I feel that PMR/GCA still baffle many rheumatologists. I am very grateful to this forum, which provides a wealth of information about what is going on with different patients, the paths of which both concur and differ in their details.
Thank you for sharing this ncfaeeos. When you were first diagnosed with GCA in Feb 22, what led to the diagnosis? Is it correct to say that the GCA was not under control (from Feb 22 until the after the PET scan)?
I completely agree about this forum - it is invaluable to me.
It was a rather stretched-out process. In October 21, I started having severe headaches and this went on for about three weeks, during which time I visited the Emergency time, each time telling them that I was afraid I had GCA (having had PMR previously). Each time I was told that I did not have it. In fact, the fourth time, they CT scanned my head and told me all was well and that my diagnosis was "tension headache", even though I seldom get headaches normally. Anyway, the headaches subsided, but between Christmas 2021 and New Year 2022, I began to feel unwell - tired and with a low-grade fever. I saw a rheumatologist at the hospital at the beginning of February.
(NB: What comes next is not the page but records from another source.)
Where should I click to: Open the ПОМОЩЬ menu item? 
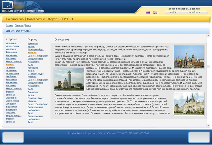[x=67, y=19]
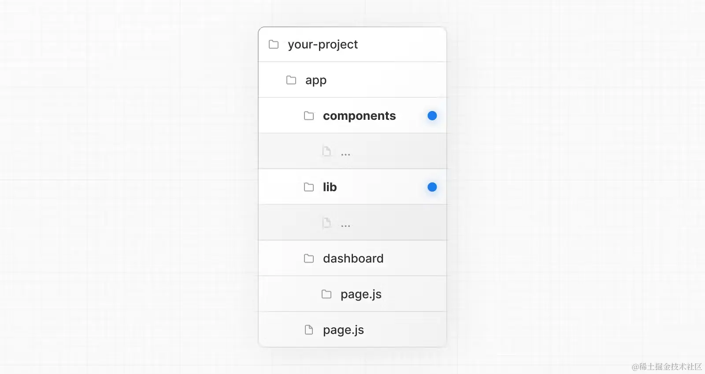Viewport: 705px width, 374px height.
Task: Click the file icon beside bottom page.js
Action: click(309, 330)
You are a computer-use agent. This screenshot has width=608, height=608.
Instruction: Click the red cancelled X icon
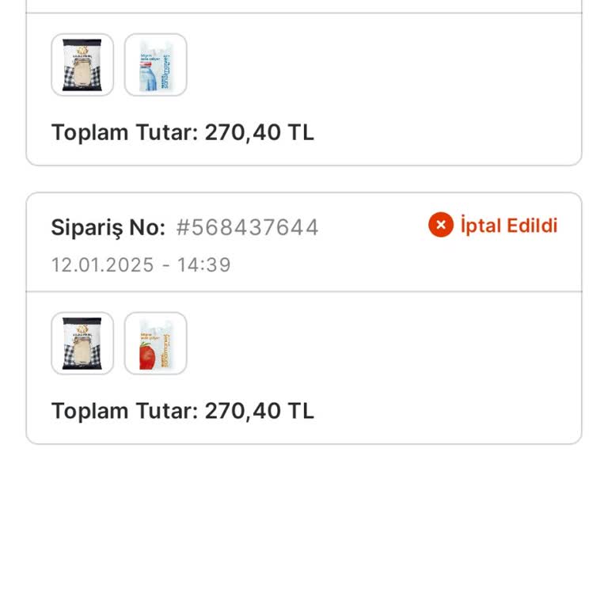click(x=441, y=226)
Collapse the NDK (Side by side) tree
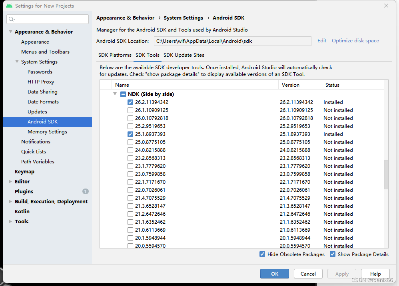 pyautogui.click(x=115, y=94)
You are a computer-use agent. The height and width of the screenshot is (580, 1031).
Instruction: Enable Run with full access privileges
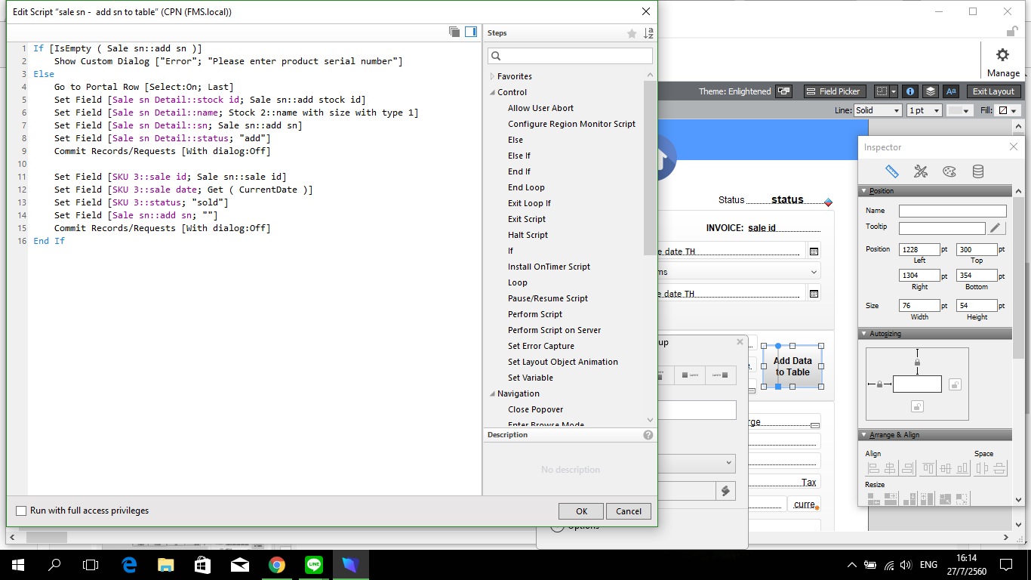tap(21, 511)
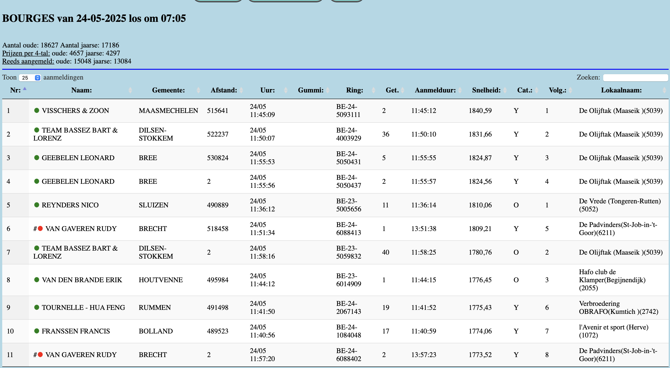Image resolution: width=670 pixels, height=368 pixels.
Task: Sort by Lokaalnaam column header
Action: click(621, 90)
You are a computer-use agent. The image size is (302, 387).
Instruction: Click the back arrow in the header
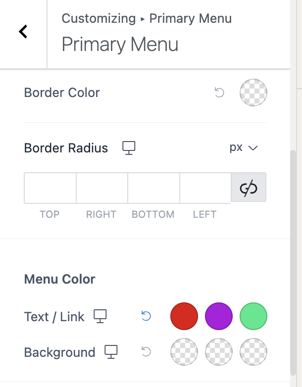pos(23,32)
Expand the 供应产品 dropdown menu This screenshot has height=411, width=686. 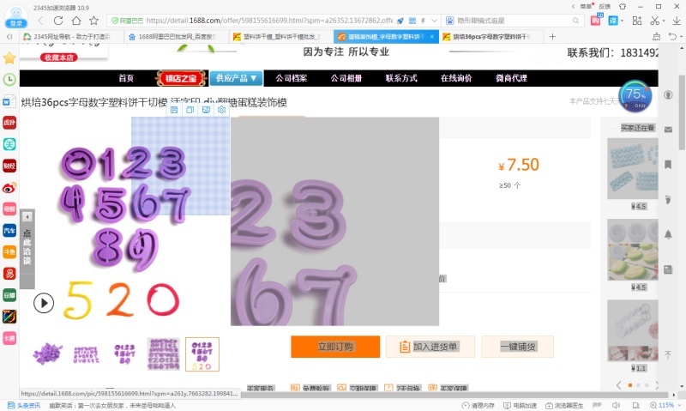coord(236,78)

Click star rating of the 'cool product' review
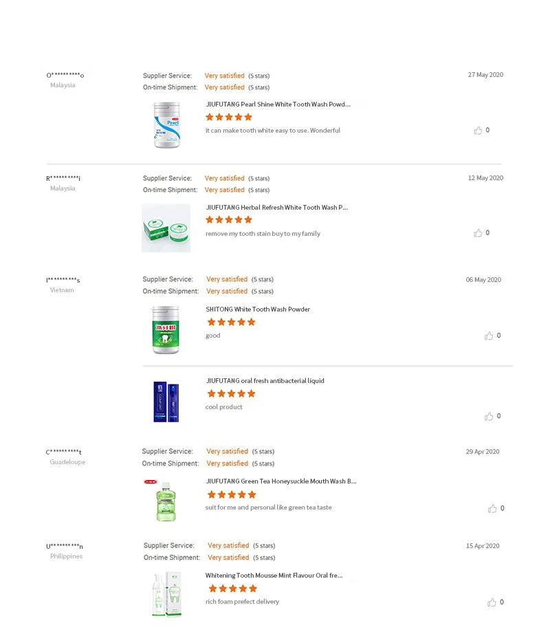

She too said I did not have GCA but because my CRP count was very high, she sent me to Emergency where they found I had pneumonia and a UTI and I was admitted to hospital. After a week of treatment for these infections, the doctor on duty who had been reading my file, said he would like to bring in the rheumatologists again. An ultrasound examination revealed in fact that I did have GCA and I started treatment (Feb. 2022), which lasted until about 3 week ago, when I had expected to be out of the Prednisolone treatment but had to go back to 40 mg, which I am still on. I am feeling good right now.
Wow - that must have been both hugely frustrating and scary that GCA was being ruled out when you clearly had symptoms and PMR history. That's great that you are feeling good now. Thank you again for providing your background, its much appreciated.